There are validated Design Principles that apply to the use of collective action for managing a common pool resource, as in the portion of our nation’s economy devoted to healthcare. Since 1960, our nation’s health spending has increased from 5.0% of the GDP to 18.0% in 2016. It represents an increase of 5.0%, compounded annually as corrected for economic growth and inflation. Using the Design Principles defined by Elinor Ostrom and validated by many colleagues, NATIONAL HEALTH could achieve the widely supported authority necessary to implement the strategies required at the national, regional and local levels for healthcare reform.
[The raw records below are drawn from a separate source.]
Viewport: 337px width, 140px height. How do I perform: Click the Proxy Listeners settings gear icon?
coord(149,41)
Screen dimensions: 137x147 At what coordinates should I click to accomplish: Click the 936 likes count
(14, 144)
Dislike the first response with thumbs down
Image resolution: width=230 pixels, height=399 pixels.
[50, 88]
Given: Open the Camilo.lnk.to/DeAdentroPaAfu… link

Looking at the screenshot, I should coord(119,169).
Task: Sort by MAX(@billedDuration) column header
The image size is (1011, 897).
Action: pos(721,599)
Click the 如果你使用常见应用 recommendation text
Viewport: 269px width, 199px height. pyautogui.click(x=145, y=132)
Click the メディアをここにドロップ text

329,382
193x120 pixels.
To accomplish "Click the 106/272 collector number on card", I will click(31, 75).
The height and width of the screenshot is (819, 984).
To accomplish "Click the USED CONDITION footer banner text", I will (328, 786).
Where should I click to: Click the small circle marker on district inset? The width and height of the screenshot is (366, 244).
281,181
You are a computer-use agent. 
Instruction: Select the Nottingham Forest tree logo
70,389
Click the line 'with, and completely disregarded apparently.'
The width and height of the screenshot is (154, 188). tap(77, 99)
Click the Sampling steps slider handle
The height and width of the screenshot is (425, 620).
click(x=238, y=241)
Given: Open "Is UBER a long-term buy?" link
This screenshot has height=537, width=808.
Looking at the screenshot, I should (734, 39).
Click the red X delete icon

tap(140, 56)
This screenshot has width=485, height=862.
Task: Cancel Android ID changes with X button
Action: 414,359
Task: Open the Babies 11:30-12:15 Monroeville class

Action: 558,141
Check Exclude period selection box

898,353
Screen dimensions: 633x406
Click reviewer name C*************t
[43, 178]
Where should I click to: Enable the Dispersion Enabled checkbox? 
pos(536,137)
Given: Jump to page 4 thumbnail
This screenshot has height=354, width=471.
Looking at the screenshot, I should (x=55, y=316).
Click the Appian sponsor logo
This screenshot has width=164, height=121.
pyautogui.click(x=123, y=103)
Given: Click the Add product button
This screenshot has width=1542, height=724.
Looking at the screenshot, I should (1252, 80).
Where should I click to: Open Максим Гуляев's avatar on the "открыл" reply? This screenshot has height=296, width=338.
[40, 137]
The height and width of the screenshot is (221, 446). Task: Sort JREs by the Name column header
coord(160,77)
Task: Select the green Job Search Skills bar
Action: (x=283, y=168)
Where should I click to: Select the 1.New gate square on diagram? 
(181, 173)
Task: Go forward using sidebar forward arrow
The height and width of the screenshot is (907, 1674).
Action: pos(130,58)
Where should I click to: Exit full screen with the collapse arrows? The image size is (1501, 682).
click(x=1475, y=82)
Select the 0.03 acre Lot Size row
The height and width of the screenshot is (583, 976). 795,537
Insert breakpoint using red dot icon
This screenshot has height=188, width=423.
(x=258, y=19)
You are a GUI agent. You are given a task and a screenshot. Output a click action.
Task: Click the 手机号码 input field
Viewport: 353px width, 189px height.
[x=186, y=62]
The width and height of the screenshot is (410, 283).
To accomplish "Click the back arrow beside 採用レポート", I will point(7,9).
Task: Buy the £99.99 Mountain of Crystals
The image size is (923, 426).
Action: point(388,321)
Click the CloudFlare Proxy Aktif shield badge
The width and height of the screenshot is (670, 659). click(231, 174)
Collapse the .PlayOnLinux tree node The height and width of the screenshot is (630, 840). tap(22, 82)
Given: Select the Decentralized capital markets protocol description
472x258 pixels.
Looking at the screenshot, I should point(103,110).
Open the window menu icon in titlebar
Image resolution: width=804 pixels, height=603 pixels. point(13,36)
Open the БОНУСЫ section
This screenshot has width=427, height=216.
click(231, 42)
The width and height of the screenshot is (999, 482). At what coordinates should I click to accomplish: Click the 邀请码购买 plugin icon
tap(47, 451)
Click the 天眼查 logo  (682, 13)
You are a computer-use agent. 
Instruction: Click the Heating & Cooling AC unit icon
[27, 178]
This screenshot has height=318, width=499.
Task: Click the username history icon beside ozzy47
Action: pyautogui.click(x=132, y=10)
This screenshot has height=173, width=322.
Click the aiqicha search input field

Our currently evolving progress for healthcare reform continues to focus primarily on universal health insurance. The Affordable Care Act of 2010 was a magnificent accomplishment, in spite of its deficiencies. Unfortunately, it is actually worsening the level of efficiency within our nation’s healthcare industry. And, it does very little to sponsor the fundamental reforms necessary to achieve equitably available, enhanced Primary Healthcare for each citizen.
To begin true healthcare reform, it should be locally implemented and nationally promoted, community by community. As cited above, former Senator Barber reminds us that “The language of citizenship suggests that self-interests are always embedded in communities of action and that, in serving neighbors, one serves one-self.” NATIONAL HEALTH represents a means to achieve ‘Stable HEALTH For Each Citizen’ through communities of action.